Despite a congressional budget deal that lessens the impact of sequestration on the Air Force, it doesn’t go far enough to halt actions to shrink the service, senior service officials said.
Under Secretary of the Air Force Eric Fanning and Gen. Mark A. Welsh III, the Air Force chief of staff, said that even with some relief from sequestration, the service will still have to reduce its force structure and sacrifice modernization and readiness.
How this occurs will affect what the service will look like in 2023, when sequestration ends, they said.
The proposed budget deal making its way through Congress would mitigate some near-term readiness problems, Welsh said, and Air Force leaders will put any money Congress approves beyond sequestration into training and maintenance accounts.
The budget agreement, which was months in the making, eases spending caps for the next two fiscal years while softening the impact of across-the-board spending cuts, known as the sequester, on defense and non-defense programs.

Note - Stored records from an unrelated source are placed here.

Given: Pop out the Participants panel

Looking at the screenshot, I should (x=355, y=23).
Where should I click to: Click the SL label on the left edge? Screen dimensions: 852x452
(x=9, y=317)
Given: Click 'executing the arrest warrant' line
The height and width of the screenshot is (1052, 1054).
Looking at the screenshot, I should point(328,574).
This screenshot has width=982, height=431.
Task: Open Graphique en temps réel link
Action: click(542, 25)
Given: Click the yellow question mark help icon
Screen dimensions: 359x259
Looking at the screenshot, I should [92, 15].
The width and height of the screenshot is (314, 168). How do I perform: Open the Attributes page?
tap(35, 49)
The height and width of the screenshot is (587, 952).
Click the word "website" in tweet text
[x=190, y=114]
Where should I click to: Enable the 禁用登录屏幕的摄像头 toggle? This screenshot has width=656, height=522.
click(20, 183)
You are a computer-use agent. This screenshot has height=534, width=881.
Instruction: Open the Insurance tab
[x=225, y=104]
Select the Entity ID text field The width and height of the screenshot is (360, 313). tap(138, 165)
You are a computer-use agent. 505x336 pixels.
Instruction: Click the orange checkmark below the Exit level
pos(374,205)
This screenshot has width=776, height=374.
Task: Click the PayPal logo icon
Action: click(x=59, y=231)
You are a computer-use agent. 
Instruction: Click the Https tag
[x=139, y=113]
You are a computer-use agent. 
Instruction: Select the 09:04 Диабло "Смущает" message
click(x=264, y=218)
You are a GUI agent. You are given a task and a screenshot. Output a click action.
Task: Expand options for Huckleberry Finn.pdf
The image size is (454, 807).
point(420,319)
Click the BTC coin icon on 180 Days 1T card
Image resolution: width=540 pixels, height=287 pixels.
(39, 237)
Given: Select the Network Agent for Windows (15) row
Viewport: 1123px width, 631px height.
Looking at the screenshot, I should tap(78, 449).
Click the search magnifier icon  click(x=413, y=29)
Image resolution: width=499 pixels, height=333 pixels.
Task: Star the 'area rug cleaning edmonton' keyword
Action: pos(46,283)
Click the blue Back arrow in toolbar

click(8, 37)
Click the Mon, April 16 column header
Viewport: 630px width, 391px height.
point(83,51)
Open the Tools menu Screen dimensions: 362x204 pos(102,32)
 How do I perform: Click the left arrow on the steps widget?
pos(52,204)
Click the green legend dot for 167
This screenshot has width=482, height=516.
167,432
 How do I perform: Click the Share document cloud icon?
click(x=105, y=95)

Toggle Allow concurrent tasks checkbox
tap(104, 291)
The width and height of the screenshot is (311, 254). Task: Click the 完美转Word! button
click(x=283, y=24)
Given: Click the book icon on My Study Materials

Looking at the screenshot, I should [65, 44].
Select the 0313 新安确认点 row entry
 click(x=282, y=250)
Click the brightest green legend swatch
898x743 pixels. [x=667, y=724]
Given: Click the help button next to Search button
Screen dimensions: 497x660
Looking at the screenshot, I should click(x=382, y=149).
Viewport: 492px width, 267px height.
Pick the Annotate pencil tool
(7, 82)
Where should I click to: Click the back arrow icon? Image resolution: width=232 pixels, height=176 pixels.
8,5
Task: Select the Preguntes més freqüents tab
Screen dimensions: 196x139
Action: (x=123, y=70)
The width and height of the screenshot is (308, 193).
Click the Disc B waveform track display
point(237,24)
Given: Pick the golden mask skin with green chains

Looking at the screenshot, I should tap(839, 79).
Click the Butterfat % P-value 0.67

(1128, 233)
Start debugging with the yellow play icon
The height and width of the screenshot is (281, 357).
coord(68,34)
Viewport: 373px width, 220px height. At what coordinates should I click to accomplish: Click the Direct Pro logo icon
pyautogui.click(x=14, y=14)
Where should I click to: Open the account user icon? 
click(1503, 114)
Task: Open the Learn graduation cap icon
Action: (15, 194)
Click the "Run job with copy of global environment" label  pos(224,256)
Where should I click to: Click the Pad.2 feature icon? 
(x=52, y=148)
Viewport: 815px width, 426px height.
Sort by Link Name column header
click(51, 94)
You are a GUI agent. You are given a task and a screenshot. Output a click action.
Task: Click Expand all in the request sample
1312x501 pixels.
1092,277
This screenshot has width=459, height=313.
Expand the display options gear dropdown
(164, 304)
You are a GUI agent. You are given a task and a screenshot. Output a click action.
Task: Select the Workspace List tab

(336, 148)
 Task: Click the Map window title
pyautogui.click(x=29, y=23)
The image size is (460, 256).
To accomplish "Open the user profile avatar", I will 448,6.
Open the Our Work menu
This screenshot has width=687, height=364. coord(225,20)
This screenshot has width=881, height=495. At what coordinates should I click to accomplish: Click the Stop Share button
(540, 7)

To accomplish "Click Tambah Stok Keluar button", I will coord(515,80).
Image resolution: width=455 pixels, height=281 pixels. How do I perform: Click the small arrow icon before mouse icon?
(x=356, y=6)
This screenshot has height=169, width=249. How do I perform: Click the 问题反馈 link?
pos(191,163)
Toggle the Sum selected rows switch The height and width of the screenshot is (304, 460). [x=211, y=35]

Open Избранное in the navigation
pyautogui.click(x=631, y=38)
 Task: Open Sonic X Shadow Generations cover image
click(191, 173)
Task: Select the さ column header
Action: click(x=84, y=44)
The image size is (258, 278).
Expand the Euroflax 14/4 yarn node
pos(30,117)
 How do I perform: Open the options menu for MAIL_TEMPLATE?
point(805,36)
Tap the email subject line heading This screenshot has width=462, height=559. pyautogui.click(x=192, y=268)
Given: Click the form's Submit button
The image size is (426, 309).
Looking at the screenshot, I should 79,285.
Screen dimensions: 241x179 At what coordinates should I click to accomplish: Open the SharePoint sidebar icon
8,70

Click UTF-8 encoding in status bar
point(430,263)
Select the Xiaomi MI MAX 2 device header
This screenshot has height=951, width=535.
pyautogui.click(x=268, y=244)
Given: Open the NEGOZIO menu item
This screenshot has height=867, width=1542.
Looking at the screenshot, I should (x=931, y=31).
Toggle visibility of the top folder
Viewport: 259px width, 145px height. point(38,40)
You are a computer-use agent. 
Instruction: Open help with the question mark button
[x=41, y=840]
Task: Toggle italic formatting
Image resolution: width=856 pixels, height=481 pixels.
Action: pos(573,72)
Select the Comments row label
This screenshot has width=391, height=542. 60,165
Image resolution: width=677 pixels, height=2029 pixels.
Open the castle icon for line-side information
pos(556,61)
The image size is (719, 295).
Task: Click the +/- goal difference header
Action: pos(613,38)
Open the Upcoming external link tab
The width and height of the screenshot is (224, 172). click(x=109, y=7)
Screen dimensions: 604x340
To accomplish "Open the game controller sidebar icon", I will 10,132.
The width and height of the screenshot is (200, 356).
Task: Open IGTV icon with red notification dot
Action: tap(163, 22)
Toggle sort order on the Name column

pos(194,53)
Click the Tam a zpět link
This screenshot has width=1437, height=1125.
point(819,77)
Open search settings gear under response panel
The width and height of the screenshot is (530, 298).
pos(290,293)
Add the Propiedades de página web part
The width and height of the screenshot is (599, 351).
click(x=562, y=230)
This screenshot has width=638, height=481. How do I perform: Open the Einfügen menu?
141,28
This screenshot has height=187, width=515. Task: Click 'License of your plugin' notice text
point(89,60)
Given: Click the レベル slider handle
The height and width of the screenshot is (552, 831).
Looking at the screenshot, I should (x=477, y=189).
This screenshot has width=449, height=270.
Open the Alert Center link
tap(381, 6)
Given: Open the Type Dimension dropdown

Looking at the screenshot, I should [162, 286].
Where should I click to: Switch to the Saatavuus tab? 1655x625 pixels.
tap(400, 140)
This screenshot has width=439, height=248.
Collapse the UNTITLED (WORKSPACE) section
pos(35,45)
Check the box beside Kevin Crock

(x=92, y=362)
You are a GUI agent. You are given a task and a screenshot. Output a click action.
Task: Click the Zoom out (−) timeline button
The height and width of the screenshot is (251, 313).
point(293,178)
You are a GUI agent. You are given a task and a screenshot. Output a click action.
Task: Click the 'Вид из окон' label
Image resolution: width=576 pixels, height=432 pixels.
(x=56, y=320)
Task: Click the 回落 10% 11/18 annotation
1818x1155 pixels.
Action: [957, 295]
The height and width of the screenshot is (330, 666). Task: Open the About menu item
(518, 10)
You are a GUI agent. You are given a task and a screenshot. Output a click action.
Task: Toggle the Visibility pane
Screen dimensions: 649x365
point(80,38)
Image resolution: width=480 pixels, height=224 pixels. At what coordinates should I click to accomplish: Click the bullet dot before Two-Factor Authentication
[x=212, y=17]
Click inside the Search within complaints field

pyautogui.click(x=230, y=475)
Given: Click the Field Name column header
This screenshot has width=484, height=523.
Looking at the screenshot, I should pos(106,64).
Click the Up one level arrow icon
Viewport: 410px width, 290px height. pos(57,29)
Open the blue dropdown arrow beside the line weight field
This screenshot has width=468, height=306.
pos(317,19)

Overall, the agreement calls for more than $20 billion in deficit reduction.
Still, Welsh said, this doesn’t change the long-term picture, noting that sequestration poses a dilemma for the Air Force. Does the service choose to keep near-term readiness high at the expense of force modernization, or vice versa?
“That’s the balance we’re trying to walk,” the general said.
One example of this conundrum is the close air support mission. The Air Force is studying proposals on how best to carry out this core mission, the general said. One proposal would eliminate the A-10 Thunderbolt II close air support aircraft — the aircraft Welsh flew as a young pilot.
If money were no object, the A-10 would be a great platform to retain, the general said. But money is tight, he noted, and will be tighter.
“To pay our $12 billion-a-year bill toward sequestration, we have got to find savings in big chunks,” Welsh said. “That’s the problem. And that’s what all these discussions are based on. It’s not about a specific platform. It’s about balancing the mission sets.”
The general said other aircraft — F-16 Fighting Falcons, B-1 Lancers and B-52 Stratofortresses — provide roughly 75 percent of the close air support in Afghanistan today.
“We have a lot of airplanes that can perform that mission and perform it well,” he said. “Those other aircraft do other things for us.”
The Air Force ultimately will replace the A-10 with the F-35 Lightning II joint strike fighter, Welsh said.
“That plan hasn’t changed,” he added.
Saving money also is important, he said.
“To do that, you have to start talking about fleet divestitures, because you have to get rid of the infrastructure behind the aircraft — the logistics tail, the supply systems, the facilities that do all the logistical support and depot maintenance, et cetera,” he said. “That’s where you create big savings.”
Changing force structure also will inevitably change the service, Welsh said.
“We will have to draw down people — both the tooth and the tail that comes with that force structure,” he said.
Personnel policies will be used to shape the force, and the service is getting these policies out to Airmen now so they can make informed decisions, Welsh said.
“We’d love to get all this done with voluntary force-shaping measures over a period of time,” he said. “If we … have to take involuntary measures, I would like everyone to have at least six months of time to talk to their family (and) to think about the impact this could have on them.”
With only operations and maintenance and investment accounts remaining for quick assessment, a profound impact to readiness could ensue.
“The Air Force was already in a 20-year readiness decline, something we were just starting to address when sequestration hit,” said Fanning, adding that the service’s size and structure doesn’t lend itself to a tiered readiness model.
“When the flag goes up, the Air Force is expected to get to the crisis rapidly,” he said. “Speed is a key advantage of airpower.”
The number of Air Force squadrons equals the combatant commanders’ requirements, Fanning said, but with little or no time built into plans to bring forces up to full readiness.
“If it takes months to generate combat air power, the president loses deterrence, diplomatic influence and contingency options on which the nation has come to depend,” he said.
Fanning characterized budget compromises currently in debate on Capitol Hill as encouraging, though lower than service officials would like. The additional funds over the next two years will help cover readiness shortfalls, stability and planning, he said.
“Even with this relief, we will need to resize the Air Force to one that is smaller than it is today in order to protect investments we need for the future and to shape an Air Force that we can keep ready; we can’t do these cuts individually, ad hoc, or in isolation,” Fanning said. “If something’s restored to the budget we present to the Hill, something else will need to go.”
Still, Fanning pledged a continued commitment to helping Airmen get past the “distractions” of budget and political uncertainty.
“We will make the decisions that we can, as quickly as we can, as transparently as we can … to get the Air Force back to that ‘new normal,’” he said.